#### Compiti da svolgere
1. Elenchi le misure che, secondo il testo su Facebook e le elezioni europee, garantiranno una maggiore trasparenza sulle inserzioni politiche.
2. Scriva il seguito del testo su Facebook e le elezioni europee, riprendendo dopo la sua ultima frase.

#### Testo mostrato
Messi da parte gli ottimi risultati economici dello scorso 2018, è già tempo – per Facebook – di pensare al futuro, con le iniziative da schierare in vista delle prossime elezioni europee di Maggio, ben tenendo conto che vi saranno importanti defezioni nella lotta per il fact checking, e che non mancheranno le polemiche destate dalle iniziative di alcuni stati amerciani, e da uno studio psicologico di Stanford.
Qualche giorno fa, l’ex leader social democratico inglese Nick Clegg, ora responsabile degli affari globali del social network, ha spiegato – rispondendo ad alcune istanze europee – le iniziative che Facebook prenderà in vista delle imminenti europee: innanzitutto, si interverrà per una maggior trasparenza sulle inserzioni politiche, con la necessaria autorizzazione per chi vorrà servirsene, più controlli prima di convalidarle, e l’etichetta “pagato da” che (assieme a molte altre informazioni fornite sulle inserzioni) campeggerà in calce ad ognuna di esse. In più, in tema di disinformazione, si agirà preventivamente aprendo – alcune settimane prime delle elezioni – ulteriori centri europei dedicati al fact checking.

#### Dati registrati
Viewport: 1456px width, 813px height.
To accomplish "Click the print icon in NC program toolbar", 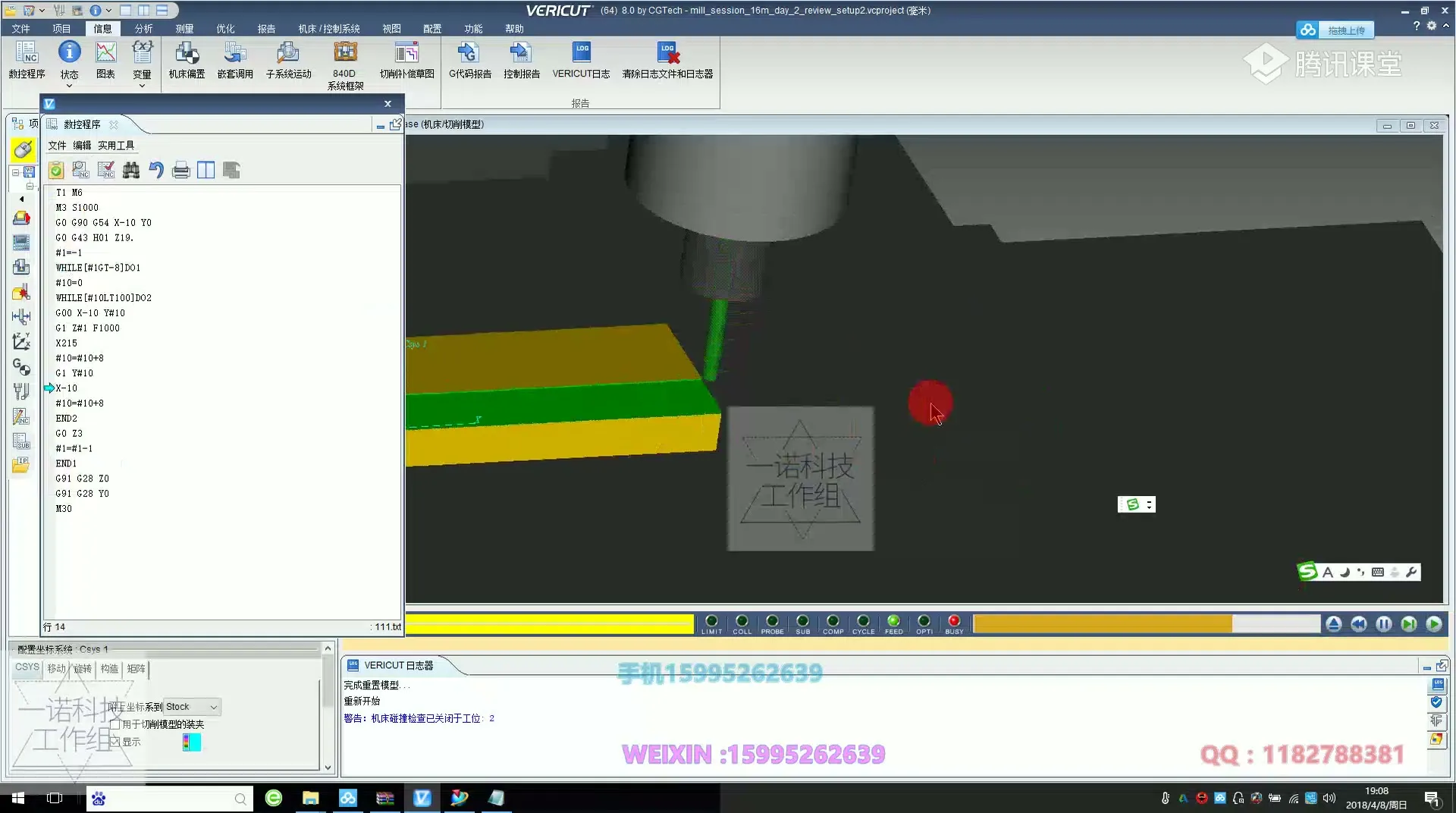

#### Risposte ai compiti
1.
- La necessaria autorizzazione per chi vorrà servirsi delle inserzioni politiche
- Più controlli prima di convalidarle
- L'etichetta "pagato da" in calce a ognuna di esse

2.
Peccato che, in queste sedi, come riportano alcuni media americani (es. The Atlantic), non vi sarà più il contributo di interlocutori come l’Associated Press ed il sito Snopes. L’agenzia stampa ha affermato che, nel valutare i costi dell’offrire a terzi il servizio di fact checking, stanno valutando l’impatto positivo che il loro impegno può avere per lo staff stesso e la comunità online, mentre il sito di debunking ha ammesso che già da ora non sta collaborando con Facebook, essendo impegnata nel valutare come meglio utilizzare le proprie risorse investigative.
A proposito di indagini, il portale Bloomberg ha svelato come i procuratori generali di alcuni stati americani stiano conducendo indagini sul social: nello specifico, un gruppo di stati, tra cui Connecticut, Illinois, e Pennsylvania, vorrebbero vederci chiaro sul modo in cui Facebook gestisce e protegge i dati degli utenti, mentre New York, Massachusetts, e New Jersey mirerebbero a scovare eventuali violazioni non ancora divenute di pubblico dominio.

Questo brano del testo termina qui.